目前,对细菌性疾病的诊断主要通过细菌分类鉴定、血清型鉴定、生化试验、分子生物学技术、免疫学技术等方法。传统方法主要通过血清凝集鉴定沙门菌,但该方法费时费力,且有些血清型难以区分。PCR技术因其特异性强、敏感性高、操作简单、检测快速等优点而被广泛应用[6]。多重PCR具有省时省力、高效经济、简便等优点,可实现并常用于对多种不同病原或多个基因的同步检测。因此,本研究通过序列比对分析确定了禽致病性大肠杆菌、肠炎沙门菌、鼠伤寒沙门菌、鸡白痢沙门菌和鸡伤寒沙门菌的特异性检测靶基因,然后设计引物并建立了一种能够准确快速检测禽大肠杆菌、肠炎沙门菌、鼠伤寒沙门菌、鸡白痢沙门菌和鸡伤寒沙门菌的快速检测PCR方法,为禽大肠杆菌病和沙门菌病的鉴别诊断及流行病学调查提供了技术手段。

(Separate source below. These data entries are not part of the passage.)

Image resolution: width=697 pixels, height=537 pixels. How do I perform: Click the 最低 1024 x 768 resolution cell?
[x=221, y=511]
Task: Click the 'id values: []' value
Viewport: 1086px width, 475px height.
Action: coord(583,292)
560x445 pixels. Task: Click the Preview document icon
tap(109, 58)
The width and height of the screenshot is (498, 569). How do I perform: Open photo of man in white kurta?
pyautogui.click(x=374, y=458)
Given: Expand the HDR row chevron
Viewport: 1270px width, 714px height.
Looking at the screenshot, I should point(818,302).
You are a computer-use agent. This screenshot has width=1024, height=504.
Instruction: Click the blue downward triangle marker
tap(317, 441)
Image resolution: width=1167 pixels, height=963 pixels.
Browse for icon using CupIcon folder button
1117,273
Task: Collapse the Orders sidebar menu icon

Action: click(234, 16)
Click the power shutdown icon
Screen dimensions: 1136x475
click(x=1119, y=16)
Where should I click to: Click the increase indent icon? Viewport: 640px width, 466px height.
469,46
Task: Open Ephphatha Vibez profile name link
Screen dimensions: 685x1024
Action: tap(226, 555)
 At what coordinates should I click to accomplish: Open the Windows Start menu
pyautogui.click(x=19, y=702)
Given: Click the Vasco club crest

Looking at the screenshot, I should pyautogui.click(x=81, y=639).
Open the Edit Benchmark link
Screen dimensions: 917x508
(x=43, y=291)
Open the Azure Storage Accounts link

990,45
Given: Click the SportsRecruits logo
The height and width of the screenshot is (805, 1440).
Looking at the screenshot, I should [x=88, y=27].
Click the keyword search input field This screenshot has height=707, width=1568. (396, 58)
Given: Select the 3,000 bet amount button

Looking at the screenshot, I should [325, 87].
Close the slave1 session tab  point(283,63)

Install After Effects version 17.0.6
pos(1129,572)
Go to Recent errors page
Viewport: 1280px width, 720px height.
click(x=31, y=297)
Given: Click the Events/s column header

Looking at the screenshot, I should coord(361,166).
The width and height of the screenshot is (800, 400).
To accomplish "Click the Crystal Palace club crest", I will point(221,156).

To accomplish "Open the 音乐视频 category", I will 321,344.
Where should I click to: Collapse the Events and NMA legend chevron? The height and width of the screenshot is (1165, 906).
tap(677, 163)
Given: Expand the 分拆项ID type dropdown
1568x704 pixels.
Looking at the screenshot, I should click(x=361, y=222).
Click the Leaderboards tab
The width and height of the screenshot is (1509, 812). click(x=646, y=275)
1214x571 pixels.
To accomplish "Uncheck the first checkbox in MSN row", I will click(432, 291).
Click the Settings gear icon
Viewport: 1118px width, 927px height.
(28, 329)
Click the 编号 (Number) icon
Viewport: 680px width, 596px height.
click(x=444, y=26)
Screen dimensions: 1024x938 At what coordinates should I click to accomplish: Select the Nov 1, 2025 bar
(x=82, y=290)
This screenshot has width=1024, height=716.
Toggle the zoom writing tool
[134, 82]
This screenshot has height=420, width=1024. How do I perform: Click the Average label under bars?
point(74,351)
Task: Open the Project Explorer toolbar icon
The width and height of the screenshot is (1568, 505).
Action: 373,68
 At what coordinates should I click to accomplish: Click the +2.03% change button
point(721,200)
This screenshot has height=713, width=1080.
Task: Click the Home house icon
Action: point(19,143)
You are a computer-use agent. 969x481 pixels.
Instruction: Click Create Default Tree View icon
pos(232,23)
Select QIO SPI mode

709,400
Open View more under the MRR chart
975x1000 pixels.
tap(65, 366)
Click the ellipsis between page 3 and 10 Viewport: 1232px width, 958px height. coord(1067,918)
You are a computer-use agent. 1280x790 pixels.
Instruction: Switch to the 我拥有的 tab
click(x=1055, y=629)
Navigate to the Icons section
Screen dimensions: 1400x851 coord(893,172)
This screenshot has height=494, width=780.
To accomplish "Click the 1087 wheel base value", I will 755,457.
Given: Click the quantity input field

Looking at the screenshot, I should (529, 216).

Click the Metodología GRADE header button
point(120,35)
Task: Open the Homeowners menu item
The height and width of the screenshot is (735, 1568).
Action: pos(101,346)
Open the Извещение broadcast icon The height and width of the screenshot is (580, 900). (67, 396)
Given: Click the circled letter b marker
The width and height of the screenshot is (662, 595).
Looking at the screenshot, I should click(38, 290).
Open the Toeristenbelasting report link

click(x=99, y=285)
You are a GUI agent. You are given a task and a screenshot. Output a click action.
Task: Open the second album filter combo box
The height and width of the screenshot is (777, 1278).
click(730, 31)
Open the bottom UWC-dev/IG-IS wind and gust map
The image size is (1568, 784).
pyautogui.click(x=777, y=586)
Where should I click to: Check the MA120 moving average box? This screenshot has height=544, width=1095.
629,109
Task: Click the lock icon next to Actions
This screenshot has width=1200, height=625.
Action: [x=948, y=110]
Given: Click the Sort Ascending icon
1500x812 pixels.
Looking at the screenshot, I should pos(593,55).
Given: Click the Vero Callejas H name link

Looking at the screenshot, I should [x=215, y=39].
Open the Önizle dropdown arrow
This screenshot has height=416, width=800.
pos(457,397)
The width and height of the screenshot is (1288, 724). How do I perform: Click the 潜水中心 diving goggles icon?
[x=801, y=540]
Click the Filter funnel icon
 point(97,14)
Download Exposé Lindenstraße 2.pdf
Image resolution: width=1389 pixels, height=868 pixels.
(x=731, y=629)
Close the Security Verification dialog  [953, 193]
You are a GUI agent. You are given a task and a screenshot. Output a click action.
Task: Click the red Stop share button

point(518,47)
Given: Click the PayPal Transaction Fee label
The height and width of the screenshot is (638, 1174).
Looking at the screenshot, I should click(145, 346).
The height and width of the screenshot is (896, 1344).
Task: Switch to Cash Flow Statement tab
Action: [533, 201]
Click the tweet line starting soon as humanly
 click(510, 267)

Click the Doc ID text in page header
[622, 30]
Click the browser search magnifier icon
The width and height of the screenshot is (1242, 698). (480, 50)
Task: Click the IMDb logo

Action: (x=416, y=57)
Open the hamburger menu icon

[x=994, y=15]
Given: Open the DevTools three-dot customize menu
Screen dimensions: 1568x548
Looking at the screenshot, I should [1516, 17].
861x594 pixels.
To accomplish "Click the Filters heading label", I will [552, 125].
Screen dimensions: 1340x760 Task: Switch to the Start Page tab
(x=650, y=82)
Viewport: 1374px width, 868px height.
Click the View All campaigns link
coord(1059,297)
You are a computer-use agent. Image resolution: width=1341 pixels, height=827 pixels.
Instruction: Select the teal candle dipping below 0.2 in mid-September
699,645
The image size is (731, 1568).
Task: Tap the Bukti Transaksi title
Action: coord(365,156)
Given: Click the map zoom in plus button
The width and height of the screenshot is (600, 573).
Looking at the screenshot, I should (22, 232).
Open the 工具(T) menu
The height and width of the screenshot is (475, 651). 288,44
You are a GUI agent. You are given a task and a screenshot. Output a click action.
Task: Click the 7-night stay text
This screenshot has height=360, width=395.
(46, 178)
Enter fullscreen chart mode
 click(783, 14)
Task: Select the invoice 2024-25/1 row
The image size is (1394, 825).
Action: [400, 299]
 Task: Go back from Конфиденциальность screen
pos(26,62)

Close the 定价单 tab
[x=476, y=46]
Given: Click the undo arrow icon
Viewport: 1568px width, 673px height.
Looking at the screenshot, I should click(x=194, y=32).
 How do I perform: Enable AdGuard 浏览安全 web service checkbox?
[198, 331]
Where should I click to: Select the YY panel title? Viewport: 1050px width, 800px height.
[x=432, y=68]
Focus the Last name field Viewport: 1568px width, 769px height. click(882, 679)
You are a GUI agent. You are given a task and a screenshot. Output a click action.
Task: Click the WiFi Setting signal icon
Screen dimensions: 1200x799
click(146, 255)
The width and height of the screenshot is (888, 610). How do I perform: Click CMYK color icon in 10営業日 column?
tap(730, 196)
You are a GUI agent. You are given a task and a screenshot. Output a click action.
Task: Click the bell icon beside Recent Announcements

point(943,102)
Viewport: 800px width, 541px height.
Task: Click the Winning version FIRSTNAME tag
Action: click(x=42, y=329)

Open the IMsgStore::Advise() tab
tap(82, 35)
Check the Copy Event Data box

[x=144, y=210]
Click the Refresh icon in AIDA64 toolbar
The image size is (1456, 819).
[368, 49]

1 材料与方法 1.1 菌株禽致病性大肠杆菌DE719、鼠伤寒沙门菌(S. typhimurium) ATCC14028、鼠伤寒沙门菌(S. typhimurium) SL1344、鼠伤寒沙门菌(S. typhimurium) CVCC3384、肠炎沙门菌(S. enteritidis) CVCC3374、肠炎沙门菌(S. enteritidis) CVCC1805、鸡白痢沙门菌(S. pullorum) CVCC519、鸡伤寒沙门菌(S. gallinarum) ATCC9184、禽波氏菌ATCCIPDH591-77、铜绿假单胞菌PA14、鸡毒支原体CVCC1651、猪链球菌、血清1型鸭疫里默氏杆菌CH3、血清2型鸭疫里默氏杆菌Yb2、血清10型鸭疫里默氏杆菌HXb2、单增李斯特菌10403s、禽巴氏杆菌CVCC493、金黄色葡萄球菌CVCC543、禽致病性大肠杆菌临床分离株和沙门菌临床分离株由上海兽医研究所保存。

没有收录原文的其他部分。